Моя задумчивость не прошла незамеченной, но все наверняка решили, что глава напряжённо обдумывает брачные перспективы эмбрионов, и вопросов задавать не стали.

— Скажите, Милослава, — повернулась к маме Лада, — а мои тренировки не повредят ребёнку?

— В целом нет, не повредят, — ответила мама, немного подумав. — Скорее наоборот, помогут его дару развиться. Или, говоря точнее, лучше подготовят его к принятию дара.

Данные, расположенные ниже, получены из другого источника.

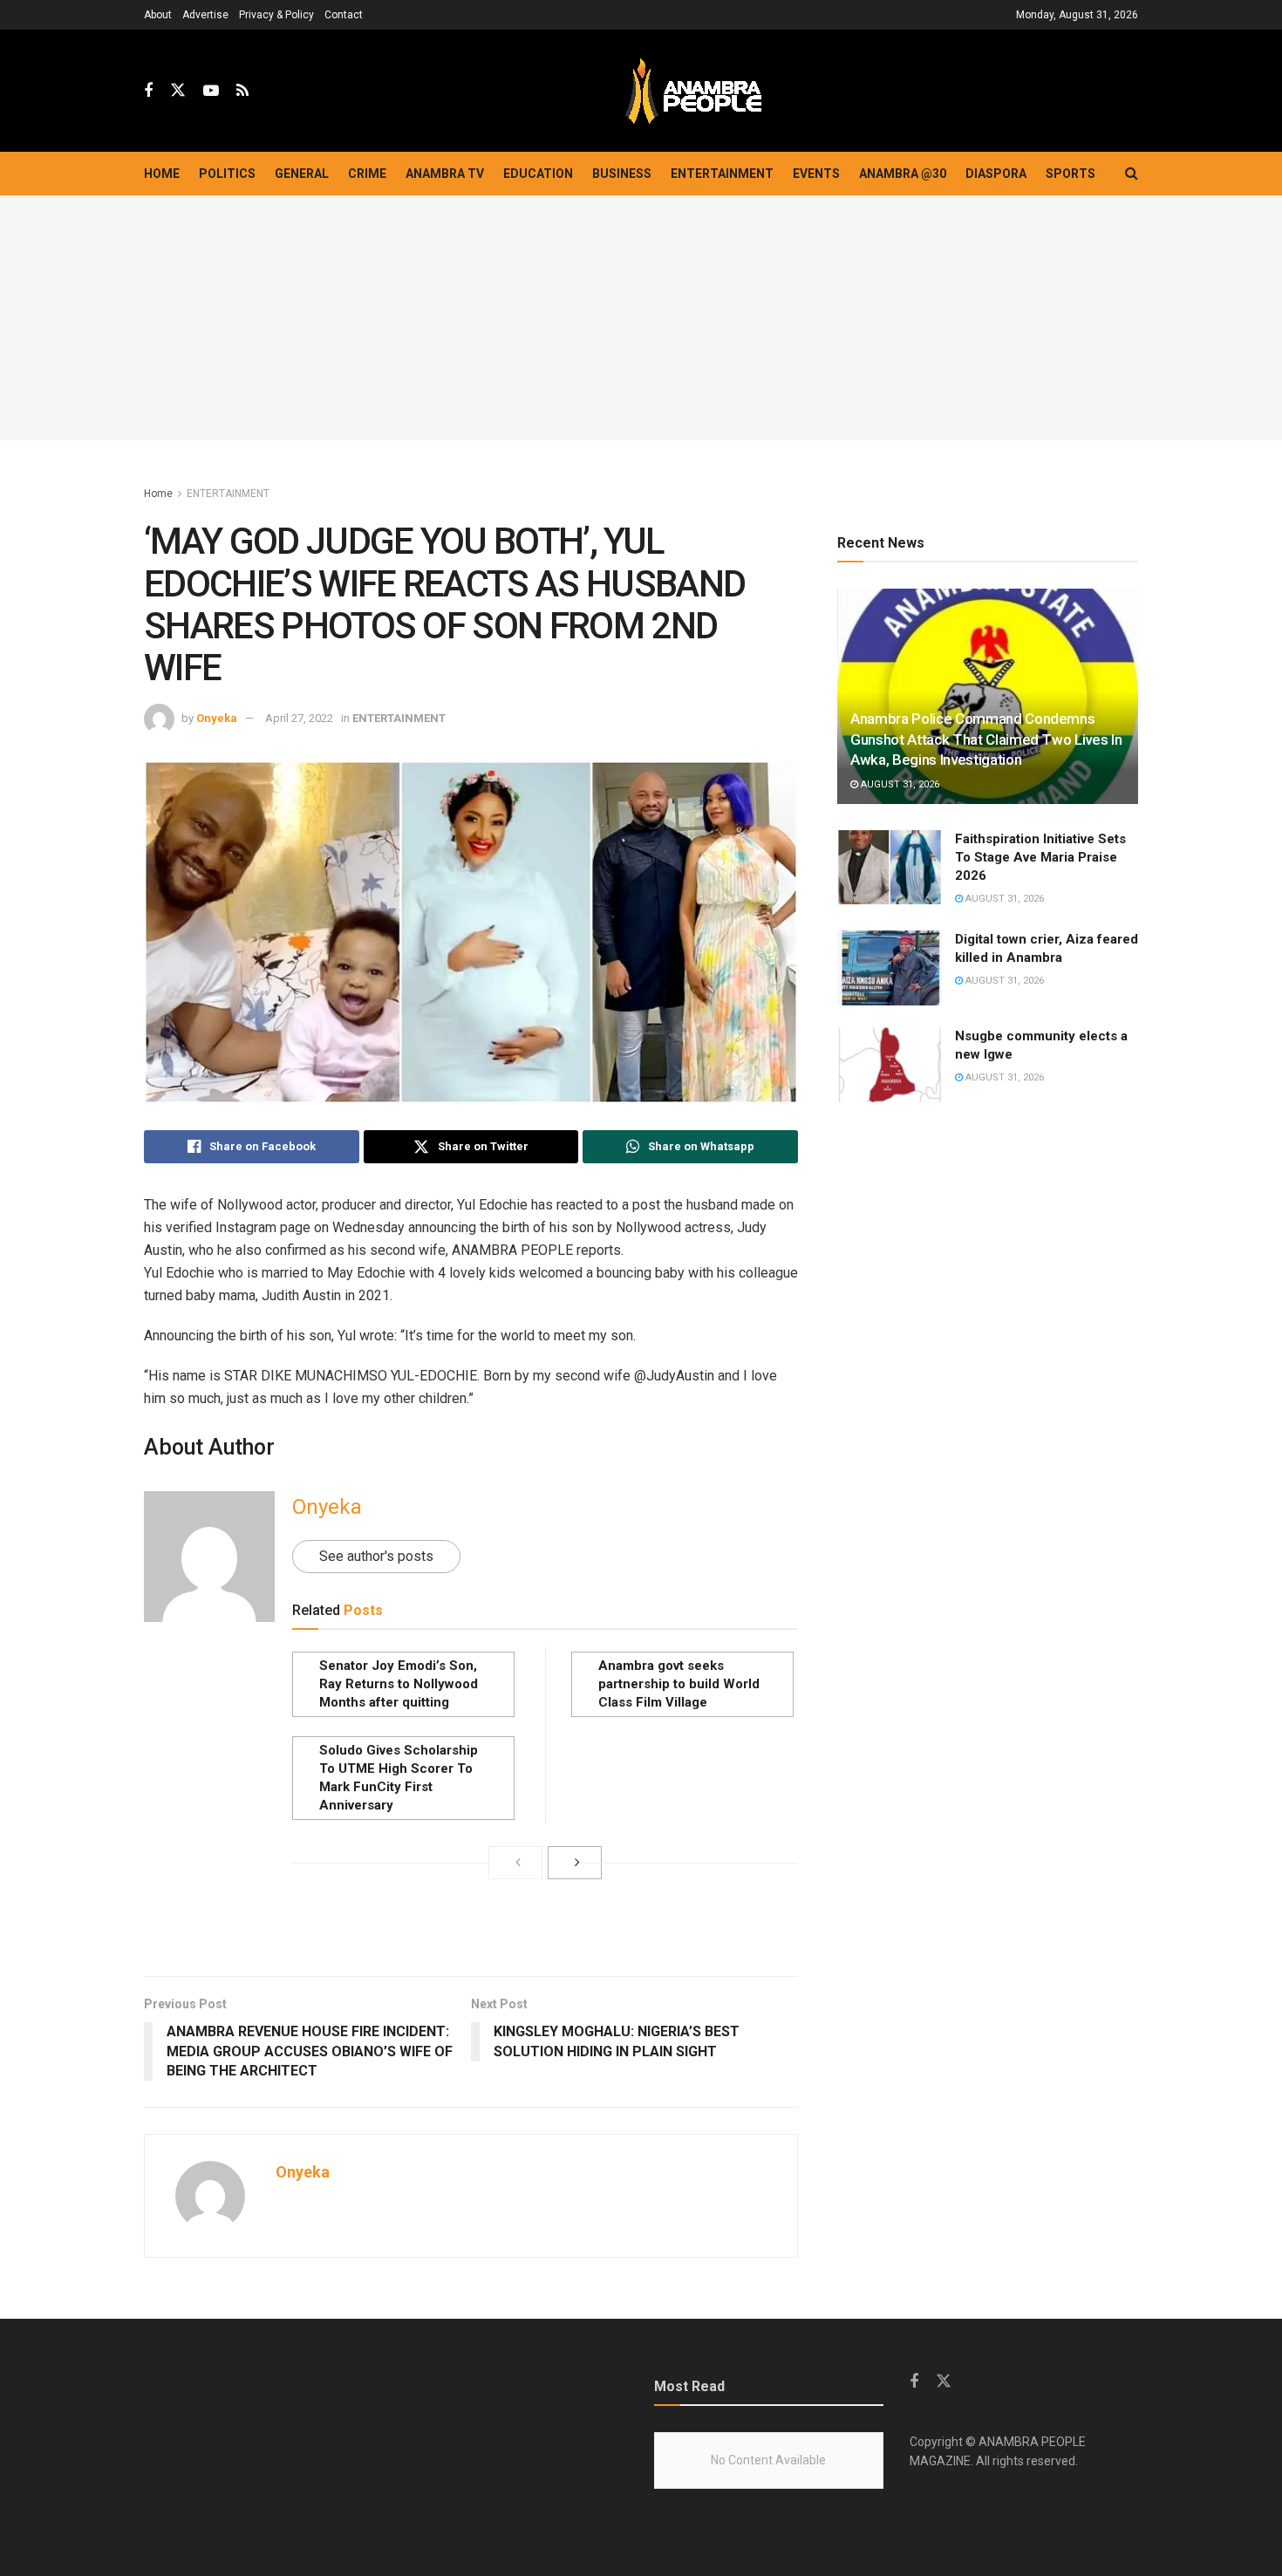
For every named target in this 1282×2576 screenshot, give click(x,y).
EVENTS (816, 174)
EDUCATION (538, 174)
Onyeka (216, 718)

Вообще принято полагать, что у детей никакого дара нет, а получают его только к первому совершеннолетию. Однако я с этим не согласна и считаю, что дар приходит вместе с душой при рождении, просто в большинстве случаев он остаётся спящим до первого совершеннолетия. Или остаётся спящим навсегда, если ребёнок не сумел его разбудить. Поэтому продолжай тренироваться, а месяца с шестого и до рождения вам стоит пожить у нас в поместье поближе к источнику. Но с поединками, я думаю, пора закончить уже сейчас, слишком велик риск травмировать ребёнка.

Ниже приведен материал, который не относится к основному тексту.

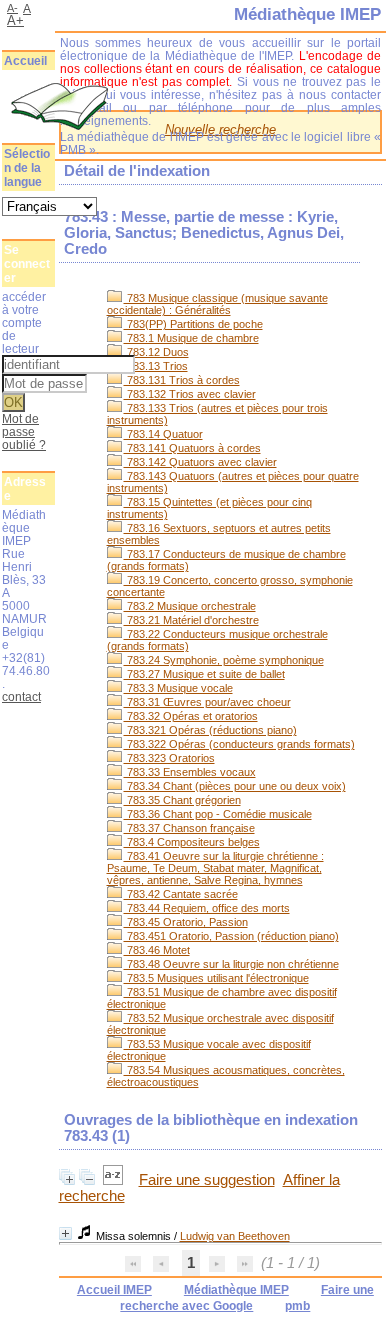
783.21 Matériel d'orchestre (191, 620)
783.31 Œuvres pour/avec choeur (207, 702)
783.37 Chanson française (189, 828)
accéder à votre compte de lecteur (24, 322)
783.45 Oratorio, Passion (186, 922)
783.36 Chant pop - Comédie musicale (218, 814)
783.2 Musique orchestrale (190, 606)
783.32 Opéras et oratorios (191, 716)
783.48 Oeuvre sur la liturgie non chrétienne (231, 964)
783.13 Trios (156, 366)
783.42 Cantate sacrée (181, 894)
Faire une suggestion (207, 1180)
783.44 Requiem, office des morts (207, 908)
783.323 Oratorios (169, 758)
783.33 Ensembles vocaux (190, 772)
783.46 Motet (157, 950)
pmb (297, 1306)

— С этой минуты я с поединками закончила, — твёрдо сказала Лада.

— Мы за этими разговорами совсем забыли, зачем мы здесь, — улыбнулась ей мама. — От имени всей нашей семьи поздравляю с шестым рангом!

* * *

Свой доклад я написал и передал в канцелярию князя сразу же по приезде, но никакой реакции не последовало. Я уже думал, что князь меня и не вызовет, но через две недели звонок из канцелярии всё-таки поступил, и сейчас я входил в его кабинет, гадая, что же могла означать эта задержка.

— Здравствуй, княже, — поклонился я.

— Здравствуй, Кеннер, — кивнул в ответ князь. — Садись, не стой, как неродной. Почитал я твой доклад… негусто, совсем негусто.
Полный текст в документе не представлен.